### Document segment
==================================================
Thursday, July 14, 2016

Rhubarb butter

I love cooking things that grow in my yard or in my neighborhood. But even more, I love canning what I cook and enjoying it far out of season.

Every year, when the apple trees along the road on which I live grow heavy with fruit, I harvest bags of apples to make butter and molasses. For the last few years, I have experimented by adding wine and spices, thinking that whatever could be mulled would be delicious in apple butter. The experiments have paid off. Throughout the winter and spring, I spread thick apple butter on toast or mix it with butter and chopped walnuts to put on waffles or French toast.

Though it’s not apple season yet, it is, however, rhubarb season. Though most harvest rhubarb only in late spring, it can be harvested judiciously all summer if you don’t let the plants flower.
Years ago, a former colleague, Sue Jellison, graciously gave me rhubarb plants, and though I have used those red and green stalks to make cranberry-rhubarb jam for a few years, this summer, I decided to experiment. While the rhubarb molasses didn’t turn out well, the rhubarb syrup did, but the real joy was tasting my first batch of rhubarb butter.

Rhubarb buttter and warm double-cream cheese.
As one might expect, it takes a fair amount of sugar to sweeten it up, but the result of combining rhubarb, sugar, cinnamon, heat and time is a thick, sweet-tangy spread that is delicious on toast, with cheese, or even as a substitute for the traditional sweet-tangy accompaniment to egg rolls, duck sauce. Try mixing it with a little maple syrup and butter to put on pancakes.
==================================================
### Excerpted records
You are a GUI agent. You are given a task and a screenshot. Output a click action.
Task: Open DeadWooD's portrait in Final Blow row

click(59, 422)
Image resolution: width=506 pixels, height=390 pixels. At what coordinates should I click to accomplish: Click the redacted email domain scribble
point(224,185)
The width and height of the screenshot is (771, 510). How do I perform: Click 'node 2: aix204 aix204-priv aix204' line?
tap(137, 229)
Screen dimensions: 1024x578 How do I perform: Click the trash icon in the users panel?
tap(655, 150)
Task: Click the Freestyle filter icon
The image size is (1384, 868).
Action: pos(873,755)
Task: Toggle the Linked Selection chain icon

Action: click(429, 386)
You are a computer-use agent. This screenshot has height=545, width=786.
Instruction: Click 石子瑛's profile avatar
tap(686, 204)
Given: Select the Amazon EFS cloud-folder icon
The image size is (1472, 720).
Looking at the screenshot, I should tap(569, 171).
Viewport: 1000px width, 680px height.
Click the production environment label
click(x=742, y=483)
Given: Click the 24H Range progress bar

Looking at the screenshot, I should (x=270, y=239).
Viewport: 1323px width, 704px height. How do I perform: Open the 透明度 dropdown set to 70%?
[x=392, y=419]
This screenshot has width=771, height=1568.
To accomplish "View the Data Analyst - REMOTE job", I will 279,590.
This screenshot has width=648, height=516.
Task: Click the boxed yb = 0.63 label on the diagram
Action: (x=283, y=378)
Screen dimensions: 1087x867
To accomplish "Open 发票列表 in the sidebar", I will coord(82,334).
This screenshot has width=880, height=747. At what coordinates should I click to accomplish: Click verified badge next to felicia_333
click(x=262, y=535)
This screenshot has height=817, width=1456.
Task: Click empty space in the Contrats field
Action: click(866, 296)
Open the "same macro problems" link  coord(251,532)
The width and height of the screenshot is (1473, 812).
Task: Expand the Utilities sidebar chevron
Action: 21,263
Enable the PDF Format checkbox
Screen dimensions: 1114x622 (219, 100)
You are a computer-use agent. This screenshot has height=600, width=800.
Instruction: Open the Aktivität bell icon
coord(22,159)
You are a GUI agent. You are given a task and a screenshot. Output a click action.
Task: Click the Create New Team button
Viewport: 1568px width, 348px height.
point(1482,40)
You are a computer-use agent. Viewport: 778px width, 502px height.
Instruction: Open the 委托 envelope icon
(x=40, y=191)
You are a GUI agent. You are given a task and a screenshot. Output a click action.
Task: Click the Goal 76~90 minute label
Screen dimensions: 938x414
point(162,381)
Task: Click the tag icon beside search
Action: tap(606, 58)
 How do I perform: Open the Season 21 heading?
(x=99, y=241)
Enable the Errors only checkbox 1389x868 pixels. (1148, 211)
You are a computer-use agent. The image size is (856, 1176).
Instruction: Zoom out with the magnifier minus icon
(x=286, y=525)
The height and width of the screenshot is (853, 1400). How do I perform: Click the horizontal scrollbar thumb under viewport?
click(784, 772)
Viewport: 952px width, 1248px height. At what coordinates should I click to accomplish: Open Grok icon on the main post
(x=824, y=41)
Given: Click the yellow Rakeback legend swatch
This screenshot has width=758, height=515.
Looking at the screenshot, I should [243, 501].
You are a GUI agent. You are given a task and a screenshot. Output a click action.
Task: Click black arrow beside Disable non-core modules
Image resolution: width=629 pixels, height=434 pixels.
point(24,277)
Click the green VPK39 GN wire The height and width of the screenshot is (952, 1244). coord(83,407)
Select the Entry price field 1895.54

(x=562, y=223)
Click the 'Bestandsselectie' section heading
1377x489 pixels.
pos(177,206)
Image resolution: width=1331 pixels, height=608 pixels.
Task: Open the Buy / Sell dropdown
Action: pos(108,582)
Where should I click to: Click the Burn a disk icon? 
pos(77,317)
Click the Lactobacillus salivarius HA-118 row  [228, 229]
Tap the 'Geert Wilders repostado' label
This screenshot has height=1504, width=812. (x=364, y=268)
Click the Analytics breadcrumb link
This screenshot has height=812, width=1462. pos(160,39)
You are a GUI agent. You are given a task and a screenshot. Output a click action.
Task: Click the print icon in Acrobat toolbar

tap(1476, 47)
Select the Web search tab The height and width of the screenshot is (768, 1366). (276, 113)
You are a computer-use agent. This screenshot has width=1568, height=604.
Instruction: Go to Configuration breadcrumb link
==================================================
### Task to carry out
In the rhubarb butter post above, why did the writer begin adding wine and spices to apple butter? Please answer in one to three sentences.

### Exercise result
The writer thought that anything that could be mulled would be delicious in apple butter. The experiments paid off.